═════ STORED DATA

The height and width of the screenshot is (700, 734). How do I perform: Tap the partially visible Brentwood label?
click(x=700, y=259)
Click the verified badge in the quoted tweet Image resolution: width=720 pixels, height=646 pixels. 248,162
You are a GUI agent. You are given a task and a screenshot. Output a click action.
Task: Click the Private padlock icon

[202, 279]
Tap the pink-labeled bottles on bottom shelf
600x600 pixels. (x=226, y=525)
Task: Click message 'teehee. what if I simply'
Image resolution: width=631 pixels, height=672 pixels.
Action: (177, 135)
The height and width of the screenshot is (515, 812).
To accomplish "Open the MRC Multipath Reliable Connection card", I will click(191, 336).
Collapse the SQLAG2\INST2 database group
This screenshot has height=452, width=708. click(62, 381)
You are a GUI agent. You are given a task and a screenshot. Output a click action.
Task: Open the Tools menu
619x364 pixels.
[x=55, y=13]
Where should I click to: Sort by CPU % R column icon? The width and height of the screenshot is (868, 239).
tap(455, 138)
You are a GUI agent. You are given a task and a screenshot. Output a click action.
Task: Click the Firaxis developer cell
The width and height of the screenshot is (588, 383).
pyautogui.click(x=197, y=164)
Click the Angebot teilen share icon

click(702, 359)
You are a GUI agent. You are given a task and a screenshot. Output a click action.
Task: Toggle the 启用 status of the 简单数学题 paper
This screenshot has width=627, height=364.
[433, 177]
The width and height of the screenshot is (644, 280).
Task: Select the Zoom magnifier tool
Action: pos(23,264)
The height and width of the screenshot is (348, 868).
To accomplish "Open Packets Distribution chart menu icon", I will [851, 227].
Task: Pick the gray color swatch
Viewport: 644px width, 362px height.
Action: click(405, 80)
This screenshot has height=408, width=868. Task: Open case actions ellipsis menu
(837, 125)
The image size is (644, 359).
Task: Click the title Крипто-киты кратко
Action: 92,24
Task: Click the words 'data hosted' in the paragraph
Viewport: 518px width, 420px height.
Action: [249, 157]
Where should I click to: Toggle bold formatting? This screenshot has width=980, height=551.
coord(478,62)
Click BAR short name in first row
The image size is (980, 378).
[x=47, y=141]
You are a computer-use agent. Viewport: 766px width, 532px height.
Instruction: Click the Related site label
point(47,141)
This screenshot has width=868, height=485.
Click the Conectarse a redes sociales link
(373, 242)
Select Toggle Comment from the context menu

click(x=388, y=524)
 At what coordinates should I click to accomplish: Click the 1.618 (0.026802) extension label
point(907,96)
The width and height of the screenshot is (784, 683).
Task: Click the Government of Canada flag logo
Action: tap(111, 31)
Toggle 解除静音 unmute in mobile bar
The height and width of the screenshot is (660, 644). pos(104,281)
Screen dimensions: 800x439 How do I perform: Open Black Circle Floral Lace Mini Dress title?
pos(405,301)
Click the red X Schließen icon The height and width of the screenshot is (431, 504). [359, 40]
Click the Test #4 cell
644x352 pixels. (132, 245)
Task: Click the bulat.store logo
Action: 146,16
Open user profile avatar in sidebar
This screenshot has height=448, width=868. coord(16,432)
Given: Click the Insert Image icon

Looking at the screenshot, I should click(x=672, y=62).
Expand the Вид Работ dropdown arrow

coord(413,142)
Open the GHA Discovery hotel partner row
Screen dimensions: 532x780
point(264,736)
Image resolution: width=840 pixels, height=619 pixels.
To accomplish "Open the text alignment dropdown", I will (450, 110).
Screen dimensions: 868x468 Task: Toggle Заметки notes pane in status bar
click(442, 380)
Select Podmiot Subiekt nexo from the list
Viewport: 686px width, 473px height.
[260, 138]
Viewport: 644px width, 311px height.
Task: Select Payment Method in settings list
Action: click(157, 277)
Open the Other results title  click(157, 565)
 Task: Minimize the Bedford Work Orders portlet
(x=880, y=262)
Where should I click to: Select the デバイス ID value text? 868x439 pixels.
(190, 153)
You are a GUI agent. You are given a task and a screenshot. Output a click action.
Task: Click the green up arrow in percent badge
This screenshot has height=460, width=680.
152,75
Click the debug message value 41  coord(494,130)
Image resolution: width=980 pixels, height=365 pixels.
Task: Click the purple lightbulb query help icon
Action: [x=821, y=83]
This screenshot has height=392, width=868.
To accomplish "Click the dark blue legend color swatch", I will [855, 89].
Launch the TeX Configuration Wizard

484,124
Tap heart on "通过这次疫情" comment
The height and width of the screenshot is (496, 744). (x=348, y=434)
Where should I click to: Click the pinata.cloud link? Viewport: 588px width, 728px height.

══════════

=== TASK STATEMENT ===
Return the data in its entirety, exactly as given.

=== RESPONSE AREA ===
The height and width of the screenshot is (700, 734). How do I perform: Tap the partially visible Brentwood label?
click(x=700, y=259)
Click the verified badge in the quoted tweet Image resolution: width=720 pixels, height=646 pixels. 248,162
You are a GUI agent. You are given a task and a screenshot. Output a click action.
Task: Click the Private padlock icon

[202, 279]
Tap the pink-labeled bottles on bottom shelf
600x600 pixels. (x=226, y=525)
Task: Click message 'teehee. what if I simply'
Image resolution: width=631 pixels, height=672 pixels.
Action: (177, 135)
The height and width of the screenshot is (515, 812).
To accomplish "Open the MRC Multipath Reliable Connection card", I will click(191, 336).
Collapse the SQLAG2\INST2 database group
This screenshot has height=452, width=708. click(62, 381)
You are a GUI agent. You are given a task and a screenshot. Output a click action.
Task: Open the Tools menu
619x364 pixels.
[x=55, y=13]
Where should I click to: Sort by CPU % R column icon? The width and height of the screenshot is (868, 239).
tap(455, 138)
You are a GUI agent. You are given a task and a screenshot. Output a click action.
Task: Click the Firaxis developer cell
The width and height of the screenshot is (588, 383).
pyautogui.click(x=197, y=164)
Click the Angebot teilen share icon

click(702, 359)
You are a GUI agent. You are given a task and a screenshot. Output a click action.
Task: Toggle the 启用 status of the 简单数学题 paper
This screenshot has width=627, height=364.
[433, 177]
The width and height of the screenshot is (644, 280).
Task: Select the Zoom magnifier tool
Action: pos(23,264)
The height and width of the screenshot is (348, 868).
To accomplish "Open Packets Distribution chart menu icon", I will [851, 227].
Task: Pick the gray color swatch
Viewport: 644px width, 362px height.
Action: click(405, 80)
This screenshot has height=408, width=868. Task: Open case actions ellipsis menu
(837, 125)
The image size is (644, 359).
Task: Click the title Крипто-киты кратко
Action: 92,24
Task: Click the words 'data hosted' in the paragraph
Viewport: 518px width, 420px height.
Action: [249, 157]
Where should I click to: Toggle bold formatting? This screenshot has width=980, height=551.
coord(478,62)
Click BAR short name in first row
The image size is (980, 378).
[x=47, y=141]
You are a computer-use agent. Viewport: 766px width, 532px height.
Instruction: Click the Related site label
point(47,141)
This screenshot has width=868, height=485.
Click the Conectarse a redes sociales link
(373, 242)
Select Toggle Comment from the context menu

click(x=388, y=524)
 At what coordinates should I click to accomplish: Click the 1.618 (0.026802) extension label
point(907,96)
The width and height of the screenshot is (784, 683).
Task: Click the Government of Canada flag logo
Action: tap(111, 31)
Toggle 解除静音 unmute in mobile bar
The height and width of the screenshot is (660, 644). pos(104,281)
Screen dimensions: 800x439 How do I perform: Open Black Circle Floral Lace Mini Dress title?
pos(405,301)
Click the red X Schließen icon The height and width of the screenshot is (431, 504). [359, 40]
Click the Test #4 cell
644x352 pixels. (132, 245)
Task: Click the bulat.store logo
Action: 146,16
Open user profile avatar in sidebar
This screenshot has height=448, width=868. coord(16,432)
Given: Click the Insert Image icon

Looking at the screenshot, I should click(x=672, y=62).
Expand the Вид Работ dropdown arrow

coord(413,142)
Open the GHA Discovery hotel partner row
Screen dimensions: 532x780
point(264,736)
Image resolution: width=840 pixels, height=619 pixels.
To accomplish "Open the text alignment dropdown", I will (450, 110).
Screen dimensions: 868x468 Task: Toggle Заметки notes pane in status bar
click(442, 380)
Select Podmiot Subiekt nexo from the list
Viewport: 686px width, 473px height.
[260, 138]
Viewport: 644px width, 311px height.
Task: Select Payment Method in settings list
Action: click(157, 277)
Open the Other results title  click(157, 565)
 Task: Minimize the Bedford Work Orders portlet
(x=880, y=262)
Where should I click to: Select the デバイス ID value text? 868x439 pixels.
(190, 153)
You are a GUI agent. You are given a task and a screenshot. Output a click action.
Task: Click the green up arrow in percent badge
This screenshot has height=460, width=680.
152,75
Click the debug message value 41  coord(494,130)
Image resolution: width=980 pixels, height=365 pixels.
Task: Click the purple lightbulb query help icon
Action: [x=821, y=83]
This screenshot has height=392, width=868.
To accomplish "Click the dark blue legend color swatch", I will [855, 89].
Launch the TeX Configuration Wizard

484,124
Tap heart on "通过这次疫情" comment
The height and width of the screenshot is (496, 744). (x=348, y=434)
Where should I click to: Click the pinata.cloud link? Viewport: 588px width, 728px height.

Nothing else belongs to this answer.